[Records from a collection]
######

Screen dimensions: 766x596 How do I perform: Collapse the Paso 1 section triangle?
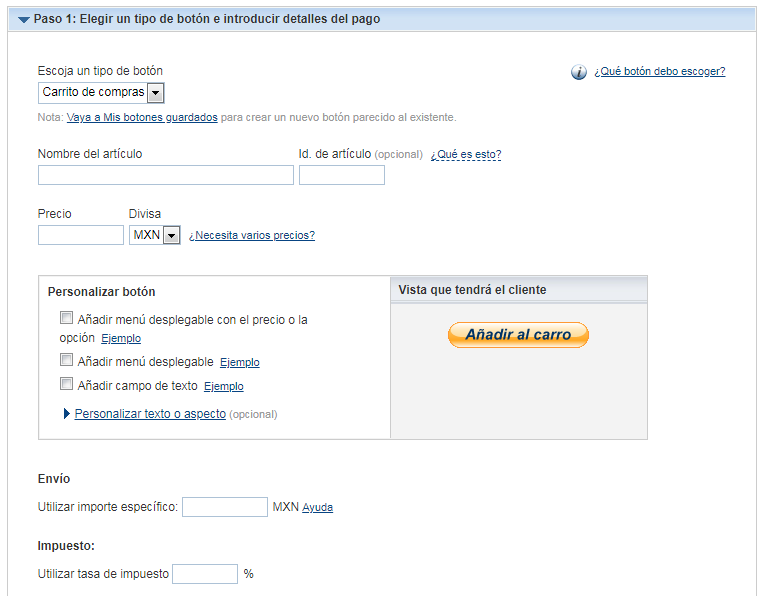click(x=23, y=20)
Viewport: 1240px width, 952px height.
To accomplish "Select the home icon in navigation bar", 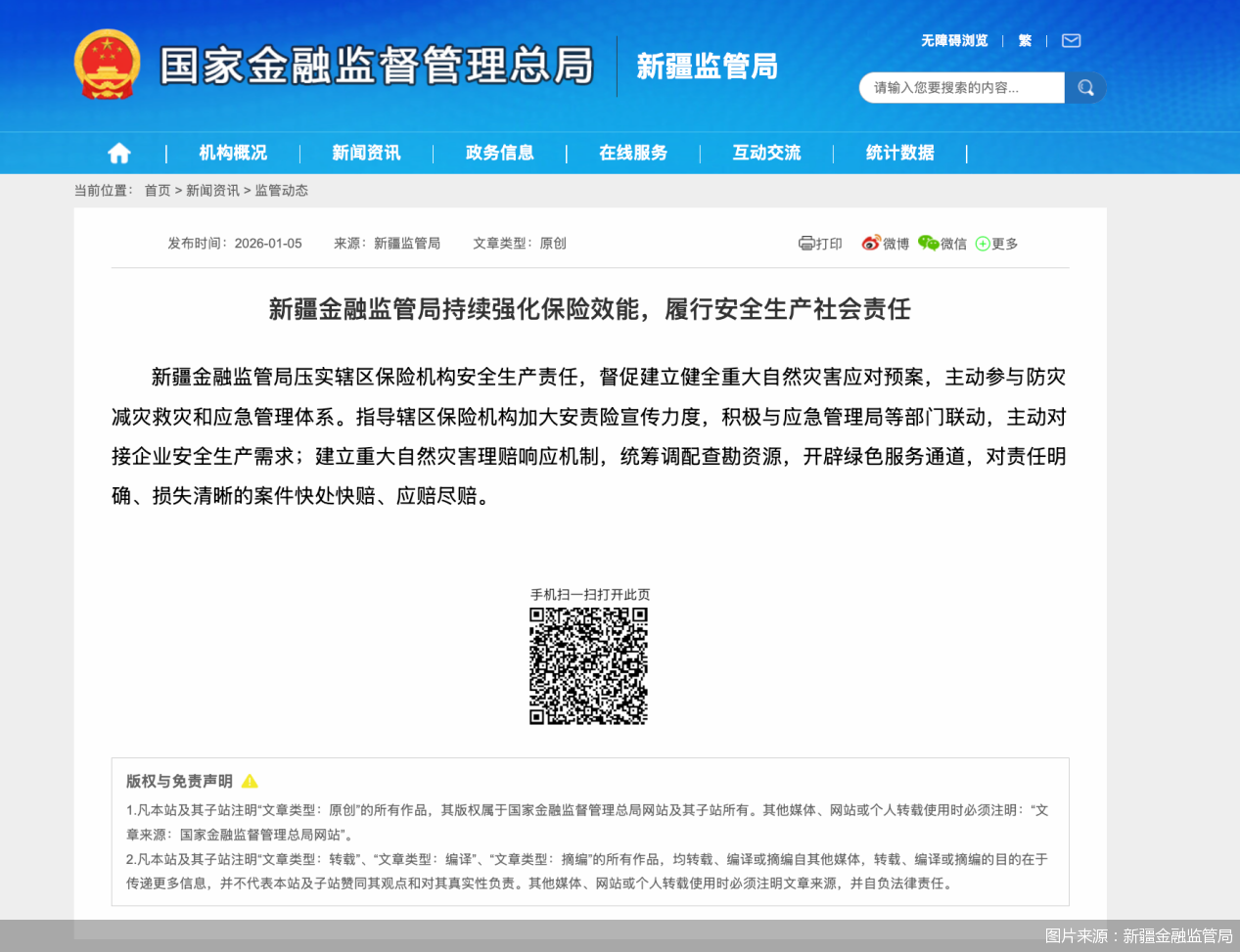I will point(118,153).
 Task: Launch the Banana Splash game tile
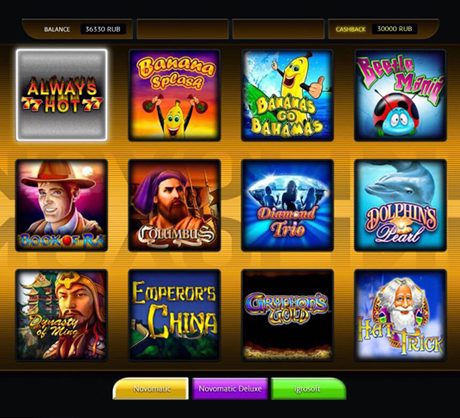coord(174,95)
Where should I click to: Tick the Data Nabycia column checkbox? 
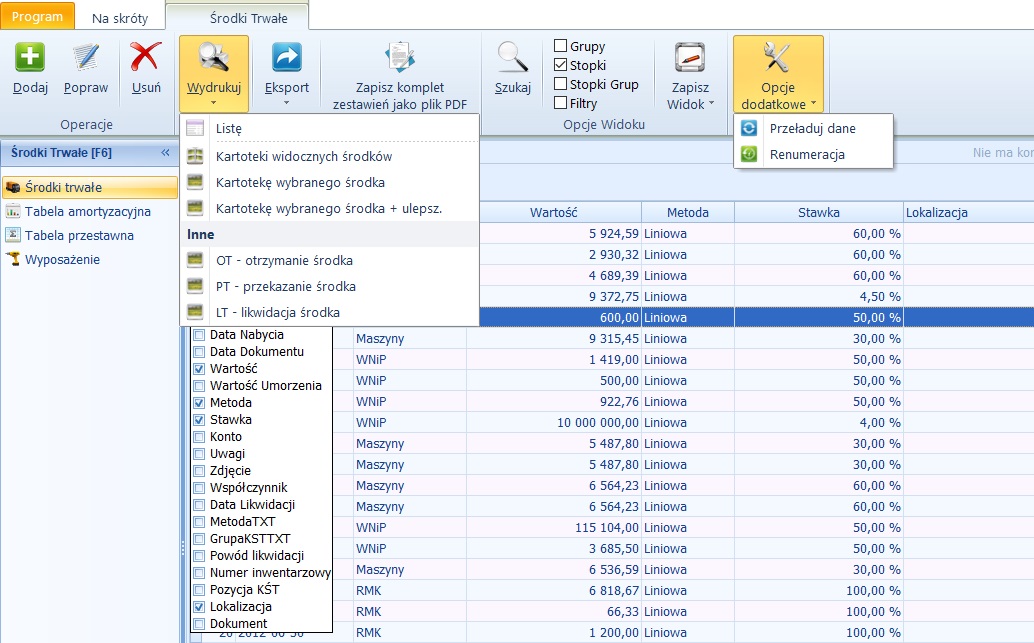(200, 335)
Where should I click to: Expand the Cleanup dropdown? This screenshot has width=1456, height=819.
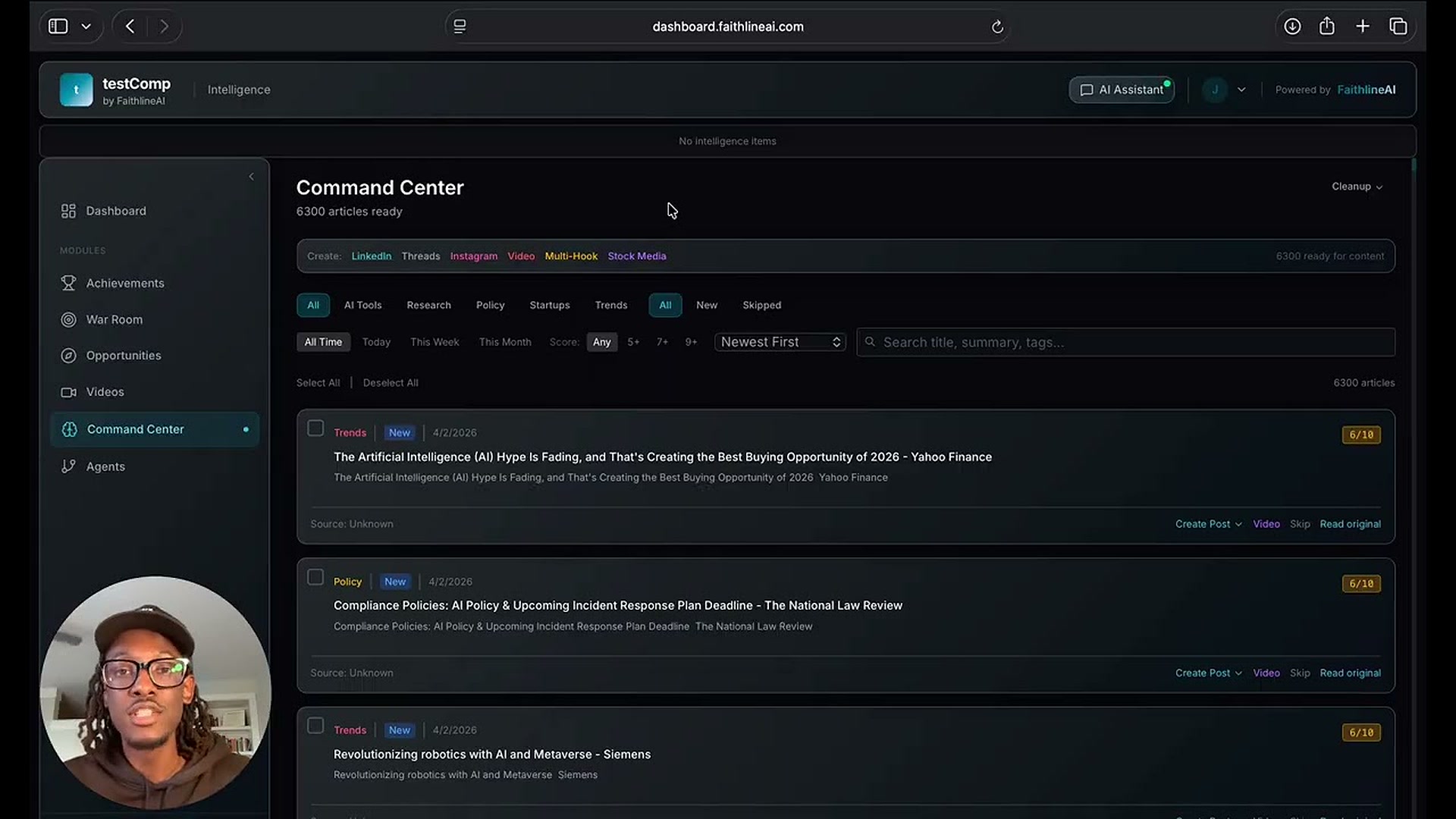coord(1357,187)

######

## WORK TO BE COMPLETED
Report only the number of lines in the listing that contain the string "height", matching case exactly.

## EXERCISE OUTPUT
2